Published 1:13 am Saturday, January 23, 2016

Troy Jones, Esther Jones, and Debbie Grissett.

Troy Jones, Esther Jones, and Debbie Grissett.

The Andalusia Kiwanis Club held its annual banquet more than a month after its originally scheduled December date – a move club members made after one of their more active members died unexpectedly.

For the past two years, Rex Jones has lived, eaten, breathed and slept Kiwanis Covington County Fair as chairman of the annual event. My personal civic affiliation is with Rotary, but I was honored to work closely with Rex, as the newspaper produces a fair tab every year.
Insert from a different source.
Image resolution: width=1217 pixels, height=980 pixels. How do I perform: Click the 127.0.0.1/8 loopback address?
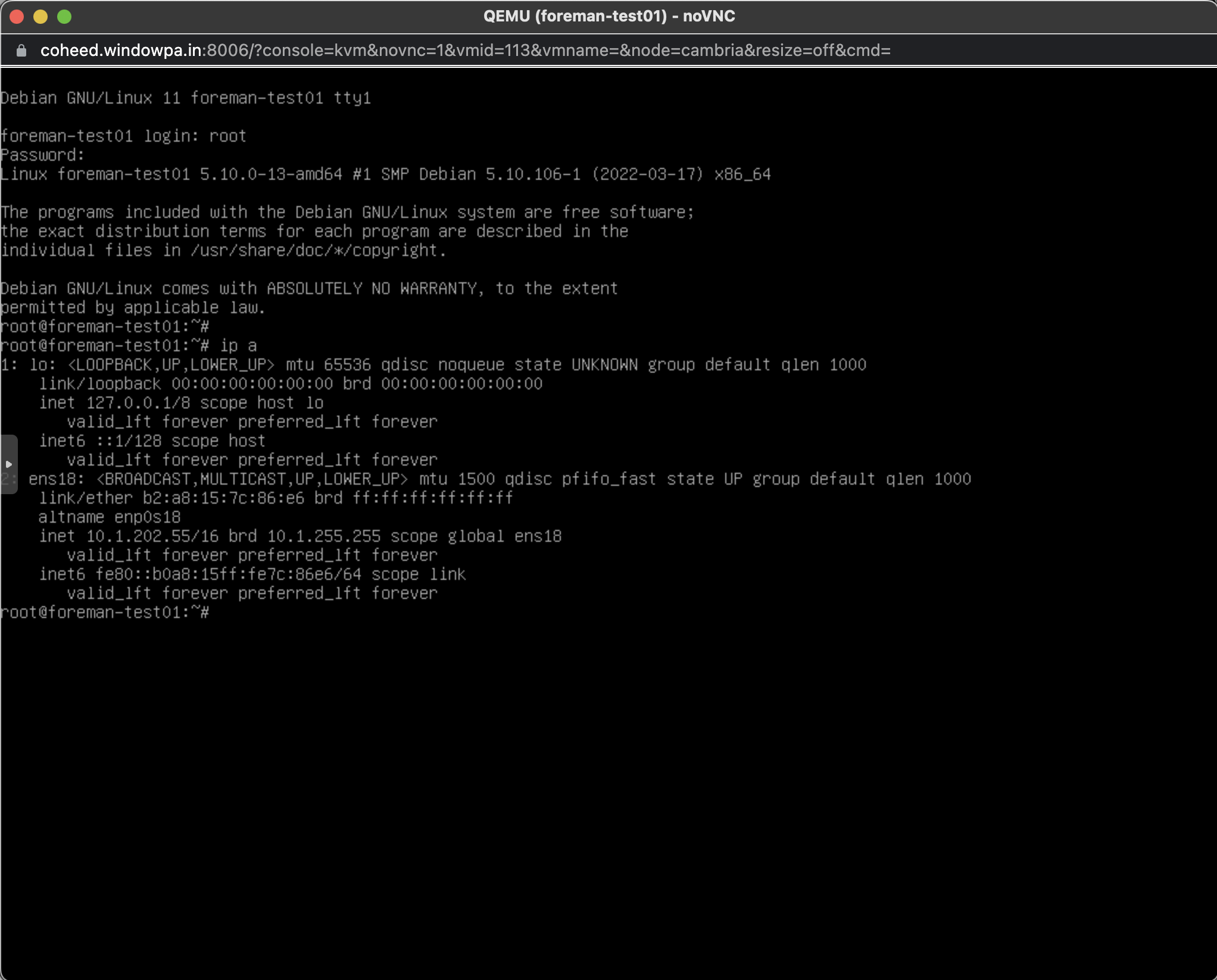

At random times of the year, Rex would pop into the newspaper office to tell me the latest thing he’d dreamt up for the fair, or what we might need to change for the next edition. When Kiwanis President Debbie Grissett recognized him posthumously Monday night, she said, “Rex took it seriously.”
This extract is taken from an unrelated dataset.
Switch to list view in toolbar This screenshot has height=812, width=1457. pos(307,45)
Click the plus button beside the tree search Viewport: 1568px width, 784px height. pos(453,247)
It might have been the understatement of the year.

I don’t know many people who do details like Rex did.

Rex’s wife, Esther, and one of his sons, Troy Jones, accepted the appreciation plaque the club had planned to present to Rex in December.

“Since Daddy’s not here to talk for himself, I’ll say a few words,” Jones said. “Daddy loved hard work, and he was all about it. He liked helping other folks, and he especially liked your projects that helped kids. “Sometimes he took over more jobs in Kiwanis because he thought he could do it better than y’all, and I’m not kidding about that,” he quipped. “But he loved Kiwanis, what Kiwanis stood for. Took a sense of pride in it, and gave (the project) all he had. I hope he left that mark on y’all. I know he left it on me.”

In the midst of planning for the 2015 fair, Rex had also taken on another task: Raising private money for renovations to the athletic facilities at Andalusia High School. Rex didn’t graduate from Andalusia, but his grandsons will.

Talk about details? Before he retired, Rex worked with the Alabama Department of Education. He literally wrote the legislation that allows this project to take place. There’s no doubt he thought he could implement it better than anyone else. It was the project he was working the day before his sudden death.

With his actions, Rex reminded all of us who were privileged to work with him that any job worth doing was worth doing right, and we’re obliged to work hard at any job we accept.

He will be missed.

Michele Gerlach is publisher of The Star-News.